My conviction is that I have suffered for things that I am guilty of.
I am suffering because I am a radical
and indeed I am a radical;
I have suffered because I was an Italian,
and indeed I am an Italian.
—Bartolomeo Vanzetti, 1927
“Good morning, Worm, your honor–”
Like “Extraordinary Machine” is my theme song, I have secretly cherished one, 27 second scene from Braveheart and never ceased to see it and hear it in my mind. For what, now? How long has it been?
I can answer that.
It has been eleven years and eleven months.
My foxholes I no longer dig to cowardly depths.
I had to.
Any martyr complex I may ever have had disappeared because I knew I had to survive long enough to fight when the time came, or my entire life would have been lived in vain.
But now, after all that time doing something so antithetical my nature that at times I thought I might actually implode, the time is now.
“I’m going to pick a fight.”
Every moment of my unbelievable training course of a life has prepared me. I’m still definitely scared shitless, but that’s okay.
Since I can remember I had this feeling that I needed a calling. A purpose.
The only problem is that I had no idea what it might be; only that must not involve monetary gain and that I wanted it to serve the goals of justice and humanity without which everything is destroyed.
Then, of course, I became older, and I knew that seemed totally crazy.
Sometimes I even doubted.
But never for long.
Then, for a while, as something inside me CLICKED on like a trigger in a code, I began feeling this constant check of concern about the “ego” factor. To feel shame in thinking that way, as if it meant I had some outsized ego – something which I know is a weak spot genetically and historically for me.

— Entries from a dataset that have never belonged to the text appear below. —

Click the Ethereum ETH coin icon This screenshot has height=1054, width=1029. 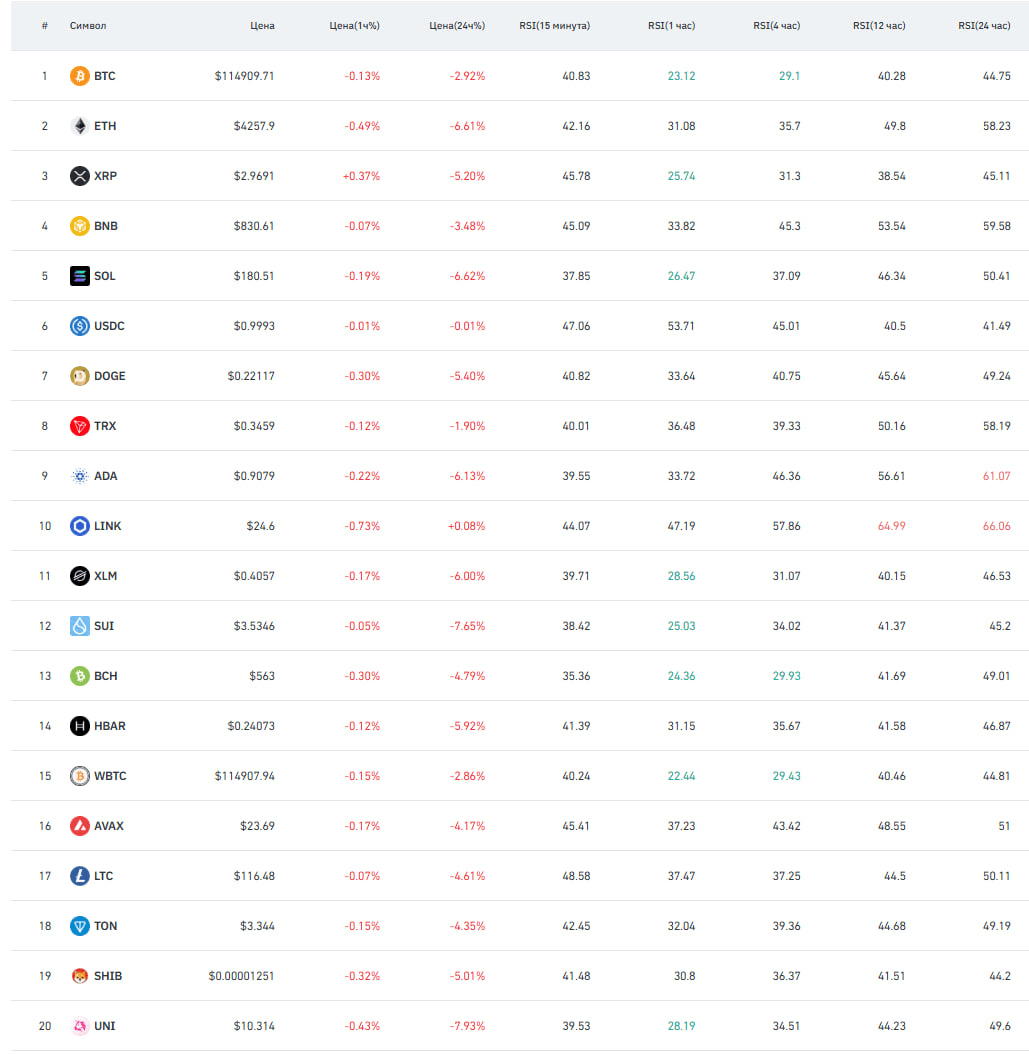click(x=79, y=126)
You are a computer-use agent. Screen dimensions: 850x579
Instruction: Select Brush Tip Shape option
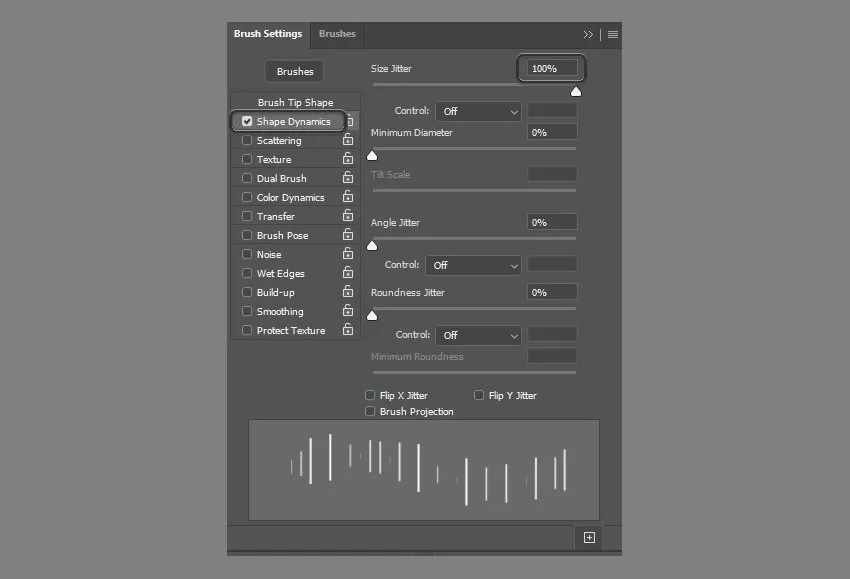pos(295,103)
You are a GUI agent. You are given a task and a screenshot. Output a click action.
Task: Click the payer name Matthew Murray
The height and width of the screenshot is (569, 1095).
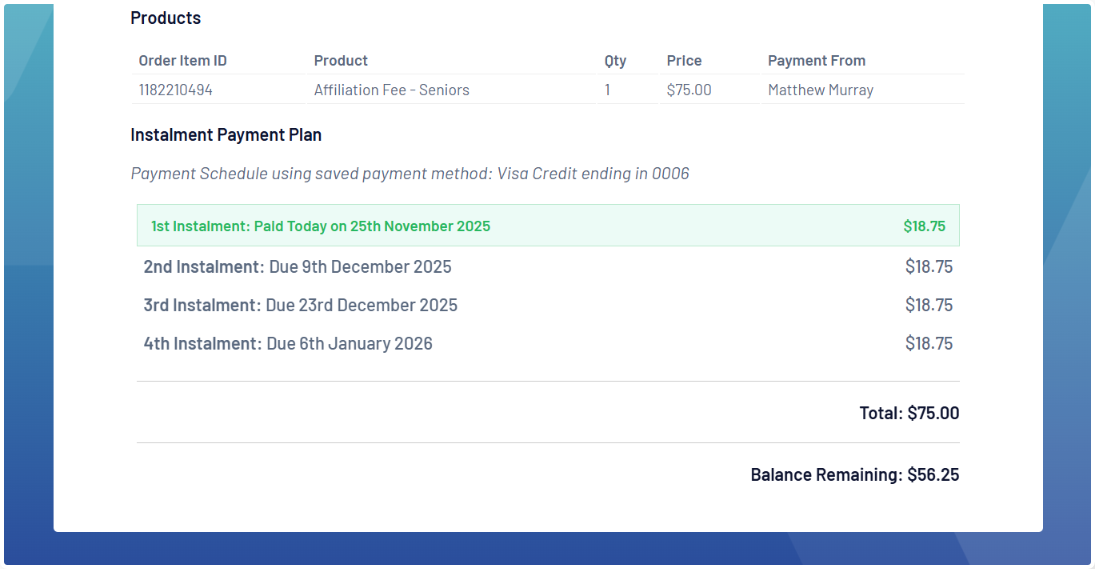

Then I made peace with it when I realized that it is not about me.. The soul knows no persons. I am simply a worker bee. But worker bees are the stitching that holds together the very quilt of the universe.
So, in celebration–
–of the fact that I can soon finally, finally, kick some much needed ass,
I give you my one of my Theme Clips. ((Although I redo the scene in my imagination in a zillion different ways, of course, my favorite being my Joan of Arc alternate version.)
My imagination is really fucking limitless and I would say that single trait is as directly related to my purpose, my job, my mission, my calling; as any other single trait.
“I’m going to pick a fight”
“Well, we didn’t get dressed up for nothing.”